I omit the details of S and K’s discussion of the evidence for minimal personal contact of many of the white voters with blacks as well as their analysis of the data relating to the influence of the media on racial issues and leap to the conclusion of their study:

In short, the white suburban Californian has the following characteristics:

(a) is racially liberal in terms of general principles of egalitarianism,

(b) is unwilling to accept changes in the status quo that might interfere with his personal life,

(c) has very little personal contact with Negroes, and

(d) is probably hyperresponsive to threatening racial content in the media.

“White racism” in the San Fernando Valley is thus carried on at a largely fantasy level, representing the response of naive and inexperienced whites to symbolically threatening material in the media, which is interpreted primarily in terms of long-standing racial attitudes, unflavored by the reality-testing of personal experience. Since black militants and black violence in the media currently represent his primary contact with the black population the white Angeleno is understandably anxious to preserve both racial isolation and, more generally, the racial status quo. (pp. 72 ff – my formatting)

a democratic system is ill-equipped to handle this sort of moralistic intervention in public life

The point of this post is limited to what it has informed me about the nature and origins of what is termed “symbolic racism” in the professional studies. I conclude with what I take to be some of the more pertinent summary statements of the chapter:

The origins of this symbolic racism appear to lie not in satisfactions or dissatisfactions in the voter’s own life but in the attitudes he acquired much earlier in life. Since the white voter has currently very little personal experience with blacks, his attitudes have both a dated and a naive flavor about them, and he is easily frightened.

. . . .

Symbolic politics emerges most clearly of all. James Wilson has put our major conclusion well: “It is not with their lot that they are discontent, it is with the lot of the nation. The very virtues they have and practice are, in their eyes, conspicuously absent from society as a whole.” Others have discussed these traditional virtues in detail, and they are familiar to everyone, e.g., the work ethic, premarital chastity, postponing gratification, the sanctity of work, the stability of the family, filial gratification for parental sacrifice. Indeed, what we have described derives from “the nagging sense that life is going sour,” not yet in any immediate, personal sense but, rather, in the sense that “the whole society has lost its way.”

Our data do indeed describe a voter whose political responses seem almost wholly divorced from the circumstances of his personal life.
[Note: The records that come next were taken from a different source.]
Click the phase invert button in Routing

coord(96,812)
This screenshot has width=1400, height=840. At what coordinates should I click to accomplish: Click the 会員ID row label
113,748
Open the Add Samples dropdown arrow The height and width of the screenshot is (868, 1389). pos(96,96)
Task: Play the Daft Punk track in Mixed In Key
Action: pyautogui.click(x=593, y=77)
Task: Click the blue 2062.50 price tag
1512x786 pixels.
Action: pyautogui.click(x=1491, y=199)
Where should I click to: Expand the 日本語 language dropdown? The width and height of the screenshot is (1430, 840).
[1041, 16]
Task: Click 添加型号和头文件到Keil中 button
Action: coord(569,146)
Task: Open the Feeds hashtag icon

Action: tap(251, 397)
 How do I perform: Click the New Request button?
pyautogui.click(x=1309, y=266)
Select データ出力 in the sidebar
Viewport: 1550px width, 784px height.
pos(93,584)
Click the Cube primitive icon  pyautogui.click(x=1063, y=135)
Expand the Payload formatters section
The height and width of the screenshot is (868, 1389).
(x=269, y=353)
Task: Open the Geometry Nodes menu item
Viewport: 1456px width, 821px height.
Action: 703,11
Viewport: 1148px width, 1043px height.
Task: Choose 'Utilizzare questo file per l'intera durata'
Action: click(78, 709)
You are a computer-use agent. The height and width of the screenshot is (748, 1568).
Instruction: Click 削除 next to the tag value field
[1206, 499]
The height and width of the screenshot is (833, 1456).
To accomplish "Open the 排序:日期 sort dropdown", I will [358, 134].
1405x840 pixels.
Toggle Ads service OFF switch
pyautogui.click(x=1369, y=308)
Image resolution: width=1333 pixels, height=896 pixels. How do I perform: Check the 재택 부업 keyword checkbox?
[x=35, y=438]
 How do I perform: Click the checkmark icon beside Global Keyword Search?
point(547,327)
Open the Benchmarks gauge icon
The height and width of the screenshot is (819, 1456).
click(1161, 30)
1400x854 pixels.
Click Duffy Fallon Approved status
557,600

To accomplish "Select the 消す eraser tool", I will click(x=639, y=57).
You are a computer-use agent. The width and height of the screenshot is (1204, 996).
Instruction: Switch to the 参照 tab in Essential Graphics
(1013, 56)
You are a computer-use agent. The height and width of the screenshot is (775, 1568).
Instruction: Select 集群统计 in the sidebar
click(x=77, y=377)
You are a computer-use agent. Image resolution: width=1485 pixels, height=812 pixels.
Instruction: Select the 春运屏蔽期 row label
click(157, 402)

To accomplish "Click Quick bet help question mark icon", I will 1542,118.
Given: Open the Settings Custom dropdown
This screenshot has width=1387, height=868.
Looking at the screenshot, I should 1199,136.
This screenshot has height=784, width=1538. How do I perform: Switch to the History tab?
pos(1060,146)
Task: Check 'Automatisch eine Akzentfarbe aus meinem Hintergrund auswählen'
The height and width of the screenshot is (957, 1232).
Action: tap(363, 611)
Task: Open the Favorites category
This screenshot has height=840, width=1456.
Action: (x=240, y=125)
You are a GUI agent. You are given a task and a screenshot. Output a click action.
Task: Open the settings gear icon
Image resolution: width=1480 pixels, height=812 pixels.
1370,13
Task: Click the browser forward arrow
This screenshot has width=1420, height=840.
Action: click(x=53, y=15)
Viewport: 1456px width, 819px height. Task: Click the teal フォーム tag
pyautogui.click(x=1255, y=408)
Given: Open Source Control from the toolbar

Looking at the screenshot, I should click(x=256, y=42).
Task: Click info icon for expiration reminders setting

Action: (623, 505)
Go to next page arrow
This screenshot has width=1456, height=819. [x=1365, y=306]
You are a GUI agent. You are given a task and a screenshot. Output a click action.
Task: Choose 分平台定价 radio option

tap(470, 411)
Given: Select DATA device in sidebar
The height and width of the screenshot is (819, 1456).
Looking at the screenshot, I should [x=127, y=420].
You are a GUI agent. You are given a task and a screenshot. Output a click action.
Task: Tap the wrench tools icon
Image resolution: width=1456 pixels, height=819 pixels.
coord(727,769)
It is as if he puts on his “political hat” and then begins to kibitz about matters in which he has virtually no personal investment. We must agree with Wilson’s observation that a democratic system is ill-equipped to handle this sort of moralistic intervention in public life, surely being more successful with the pragmatic resolution of conflicts of “real interest.” Yet, in our present state of knowledge about human happiness, it is difficult to be sure that symbolic gratifications and discontents are less important to a person than those directly concerned with his family, his home, or his work. (p. 80)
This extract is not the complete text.